If you use a short and a long measuring arm you have all what you need quit acurit
You can also trig/calculate the ID on both the ends of the cone because you have the ID of a known distance from the top
A very versatile instrument BTW

Peter from Holland
 
For a Female cone we use 2 ball bearings of different diameters, dropped in the hole.
Then trig the angle, depth of balls, etc.
it's pretty simple once you have it all drawn out.
 
I do what Pazuzu said except I use bearing balls, not ball bearings ;)

and a depth mike .... but the depth rod on a vernier is almost as good
 
Yes, the ball idea sounds good, but there's a subtlety that must be addressed.

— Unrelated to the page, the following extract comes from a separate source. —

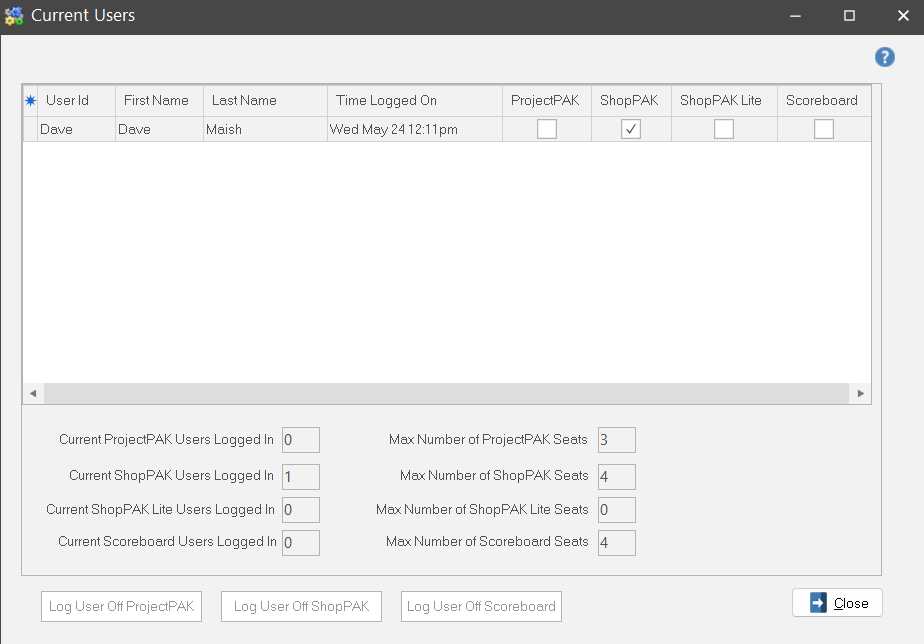Click the Max Number of ShopPAK Seats field
Image resolution: width=924 pixels, height=644 pixels.
616,476
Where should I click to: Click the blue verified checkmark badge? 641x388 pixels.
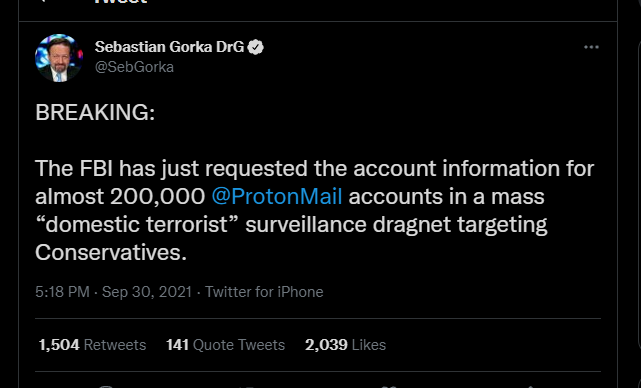click(x=256, y=47)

The circle of contact between the ball and the cone is not at the horizontal center line of the ball (assuming the cone is standing on its apex).

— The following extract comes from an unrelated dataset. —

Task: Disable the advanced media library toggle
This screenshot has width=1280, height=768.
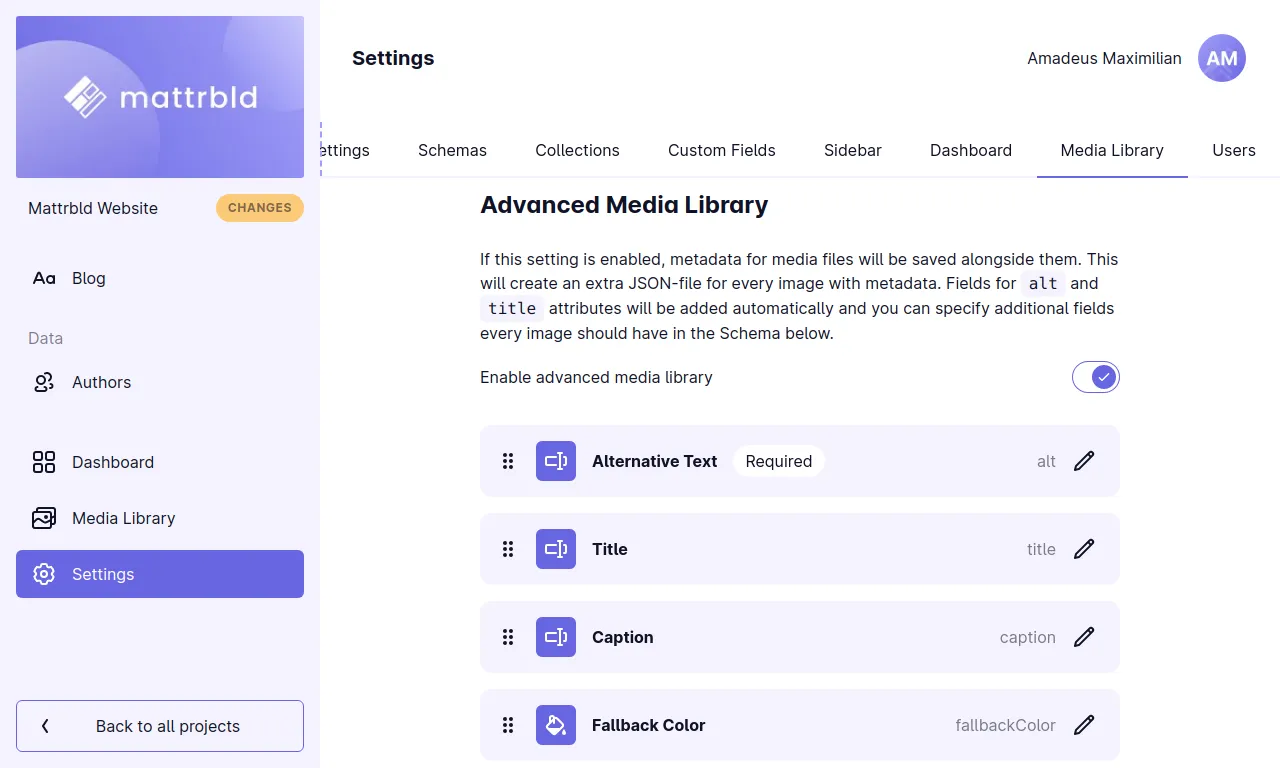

Contact exists on a plane defined by the points of tangency between the two surfaces, which will be below the center line.

Since determining that location exactly requires knowledge of the angle of the conical surface, and that's the parameter being measured, you have a circular relationship which cannot be simply solved.

- Leigh

Yes, you're right. One more piece of information is needed (the major diameter or minor diameter of the cone for example) before we can close the deal.
 
I'm not sure where Leigh's post went, it only appears quoted on my (Firefox) session

It can simply be solved, if you have access to a parametric CAD package
 
This isn't original with me- someone posted a version of this somewhere back there. Mount a disk on the end of a threaded rod and a larger one with a threaded hub up the rod. Slide the rod into the cone until it seats on the smaller one, then screw the larger one down to seat it. Measure the distance between them. Calculate the angle, or if you are really lazy, draw it in Autocad and read the angle. This eliminates the error with balls.

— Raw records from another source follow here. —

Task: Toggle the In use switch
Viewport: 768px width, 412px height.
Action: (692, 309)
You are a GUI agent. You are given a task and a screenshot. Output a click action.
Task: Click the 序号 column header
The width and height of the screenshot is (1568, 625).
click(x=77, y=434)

What would be really cool would be a long stroke dial indicator with the smaller disk on the rod and the larger one on the body. Just shove it in the cone and read.

Bill
 
I'm not sure where Leigh's post went, it only appears quoted on my (Firefox) session

It can simply be solved, if you have access to a parametric CAD package

Of course, since tangential snaps are so easily performed. It's been my experience, in fact, that a complete graphic solution takes less time for me than just setting up a model to solve by trigonometric means. (And perhaps with less chance of error.) Thanks, AutoCAD !
 
I'll definitely remember the ball trick, because even if it can't be used to directly measure the angle of the bore taper, it still makes a good "yes/no" check. You could trig out the depths that a ball of a given diameter "should" drop, at the high and low limits of the angularity tolerance
(and, as pointed out, one known diameter and depth) and use the depth mic to verify.